DIRECTIONS =>
Repeat the listing that follows, character for character, minus the pictures.

- Opening Delimiter -

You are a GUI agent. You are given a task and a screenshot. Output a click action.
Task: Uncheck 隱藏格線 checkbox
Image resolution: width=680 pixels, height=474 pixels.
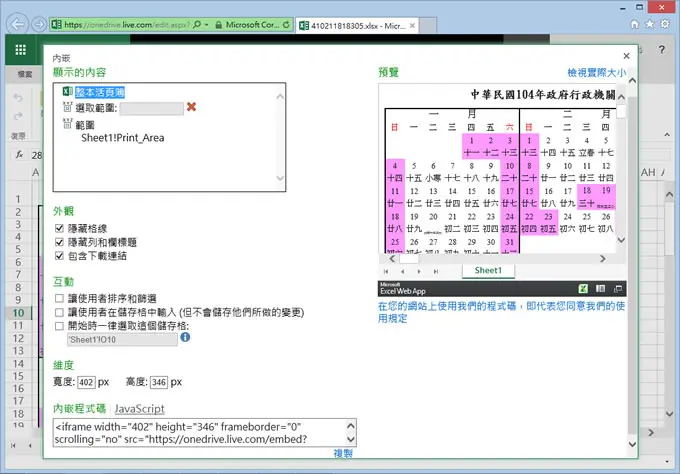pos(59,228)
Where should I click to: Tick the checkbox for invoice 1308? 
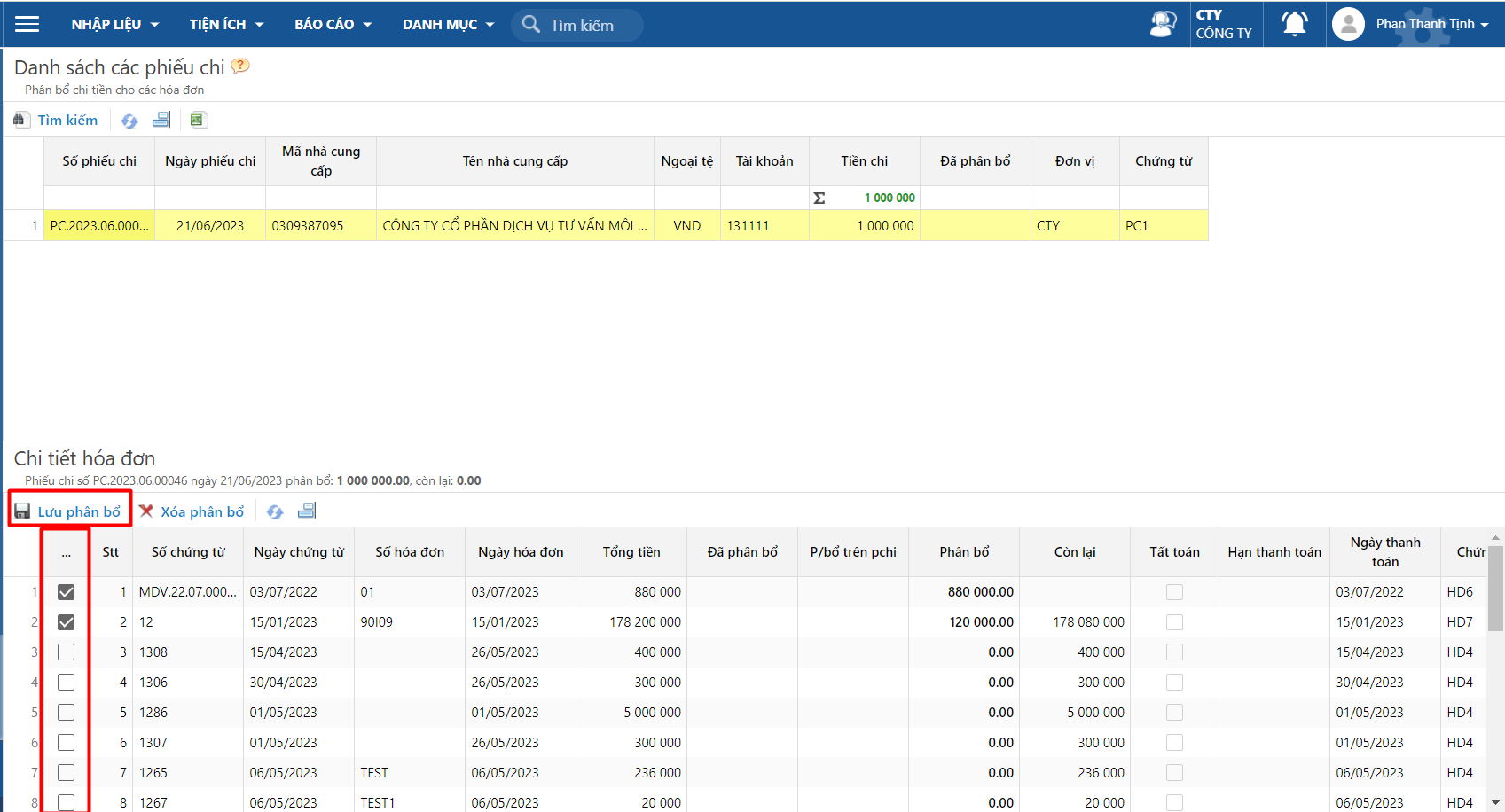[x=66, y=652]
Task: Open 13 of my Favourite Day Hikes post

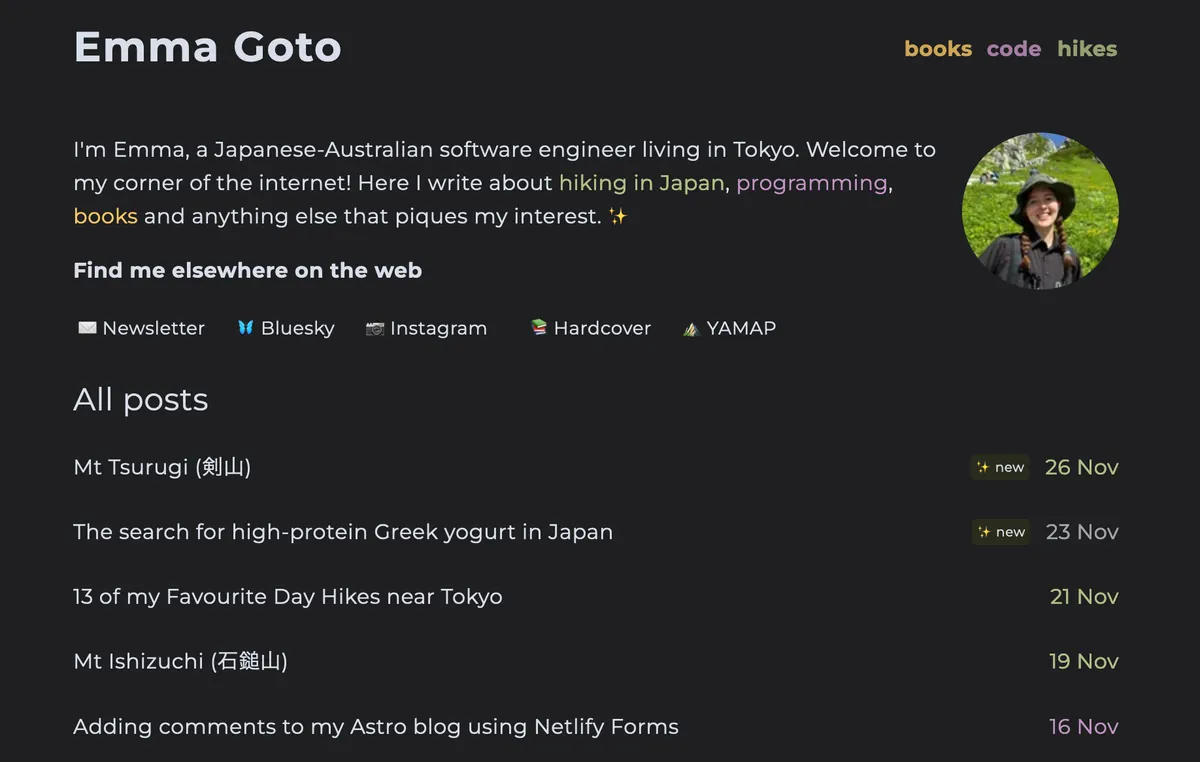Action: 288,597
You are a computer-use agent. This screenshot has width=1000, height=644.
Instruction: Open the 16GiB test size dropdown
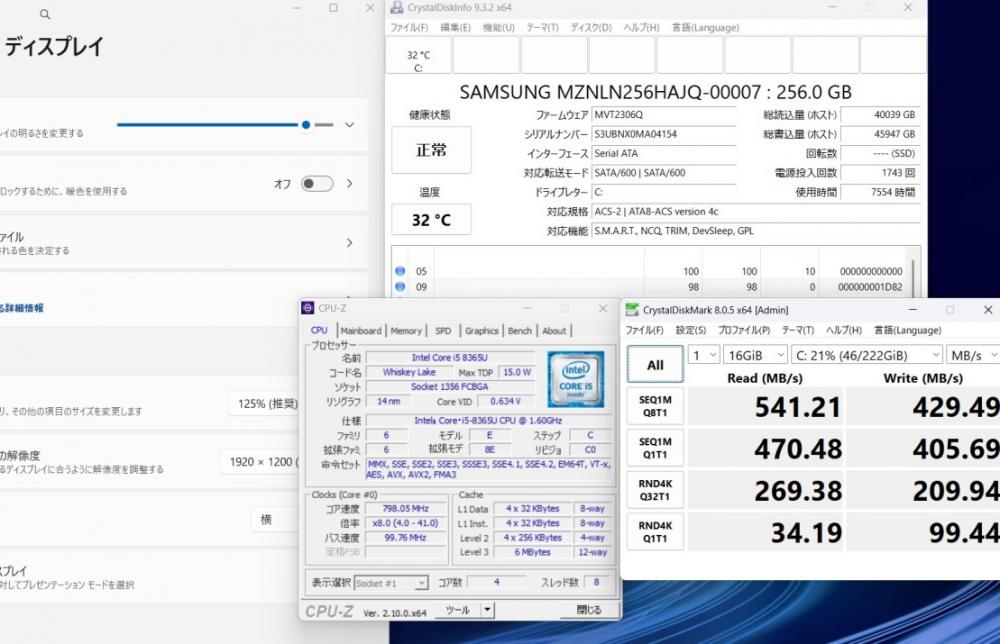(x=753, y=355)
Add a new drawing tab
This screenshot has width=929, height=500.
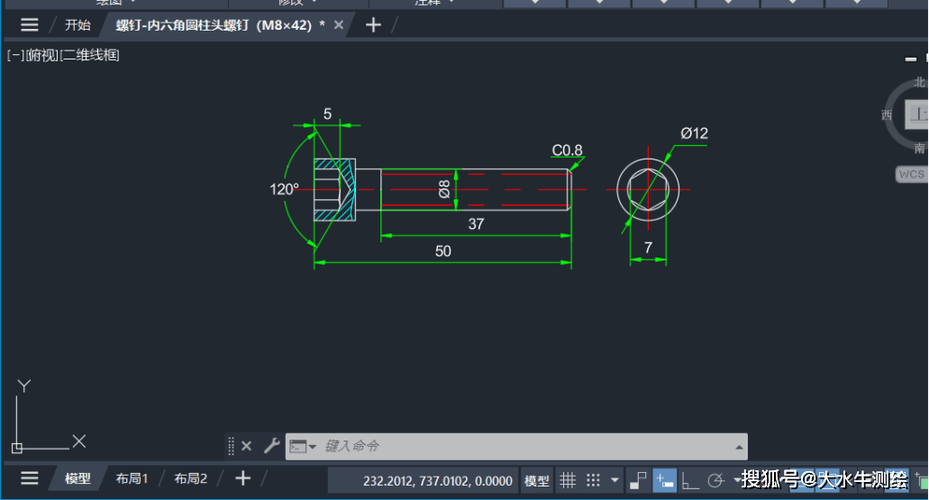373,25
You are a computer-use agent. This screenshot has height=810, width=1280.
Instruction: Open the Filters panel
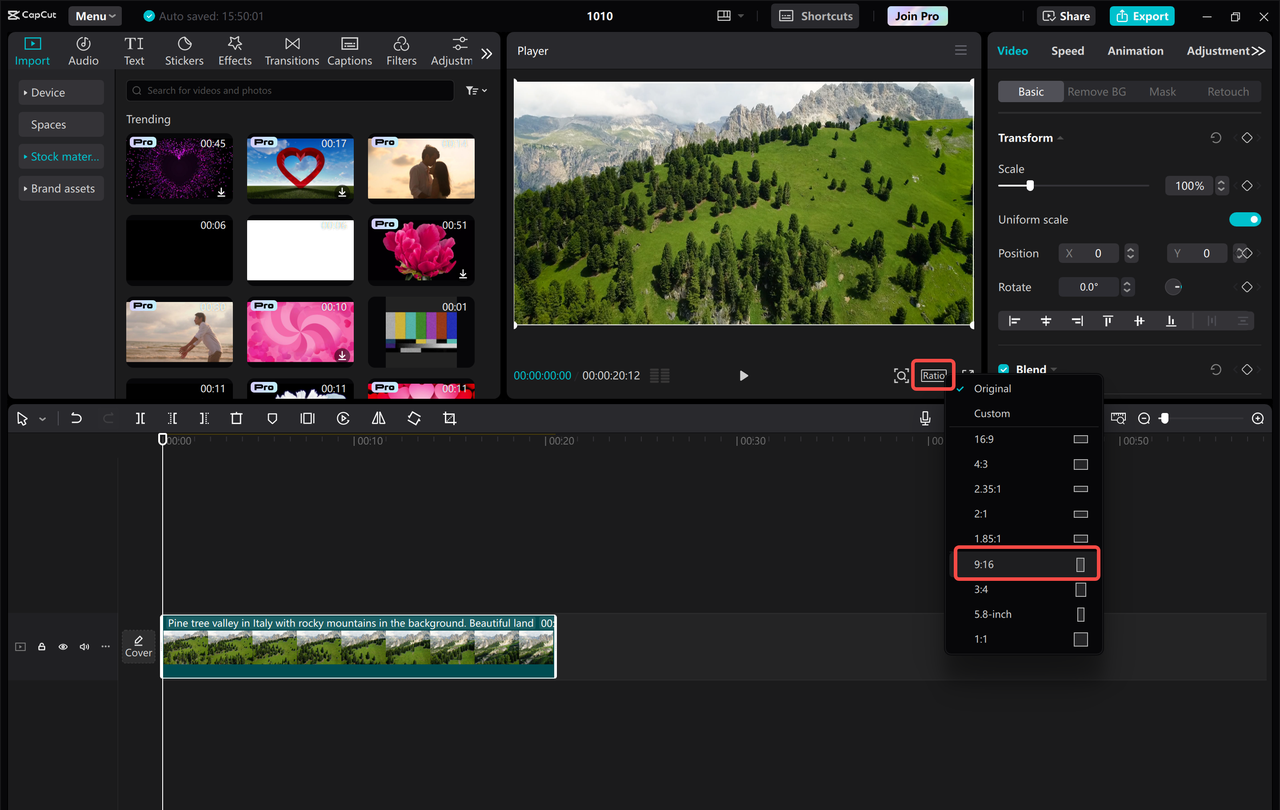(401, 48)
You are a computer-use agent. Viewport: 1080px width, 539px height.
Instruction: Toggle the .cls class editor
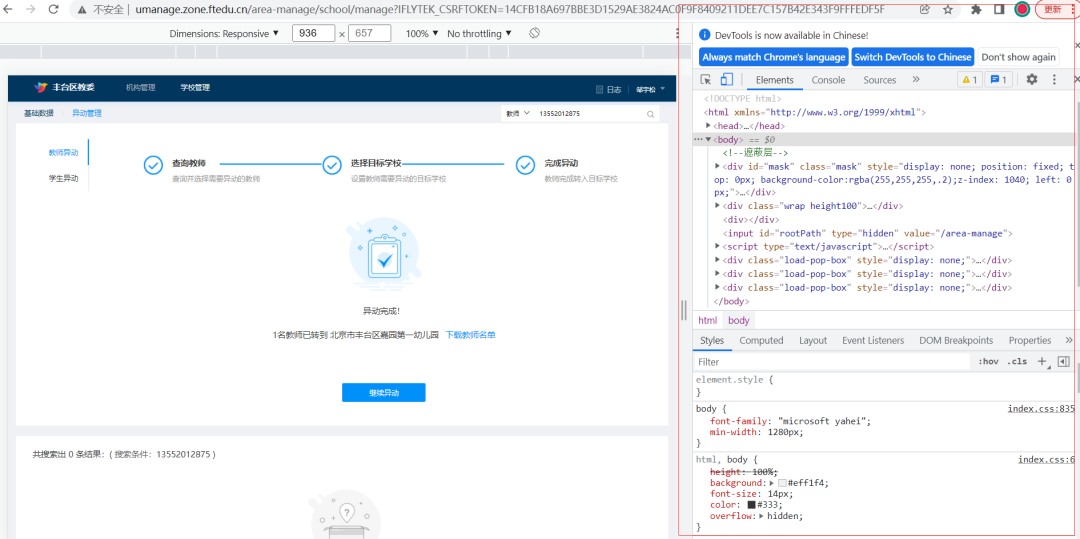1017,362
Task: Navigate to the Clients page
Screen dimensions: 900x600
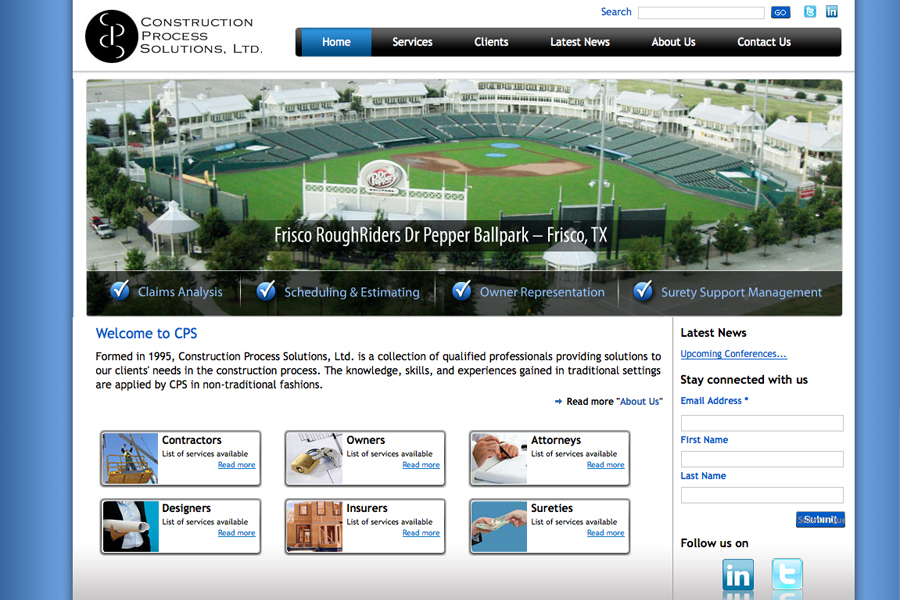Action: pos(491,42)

- Closing Delimiter -

SOLUTION TO THIS TASK =>
You are a GUI agent. You are given a task and a screenshot. Output a click action.
Task: Uncheck 隱藏格線 checkbox
Image resolution: width=680 pixels, height=474 pixels.
pos(59,228)
Where should I click to: Tick the checkbox for invoice 1308? 
[x=66, y=652]
Task: Open 13 of my Favourite Day Hikes post

Action: 288,597
You are a computer-use agent. This screenshot has width=1000, height=644.
Instruction: Open the 16GiB test size dropdown
(x=753, y=355)
Add a new drawing tab
This screenshot has width=929, height=500.
373,25
You are a computer-use agent. This screenshot has height=810, width=1280.
Instruction: Open the Filters panel
(401, 48)
You are a computer-use agent. Viewport: 1080px width, 539px height.
Instruction: Toggle the .cls class editor
1017,362
Task: Navigate to the Clients page
Screen dimensions: 900x600
Action: pos(491,42)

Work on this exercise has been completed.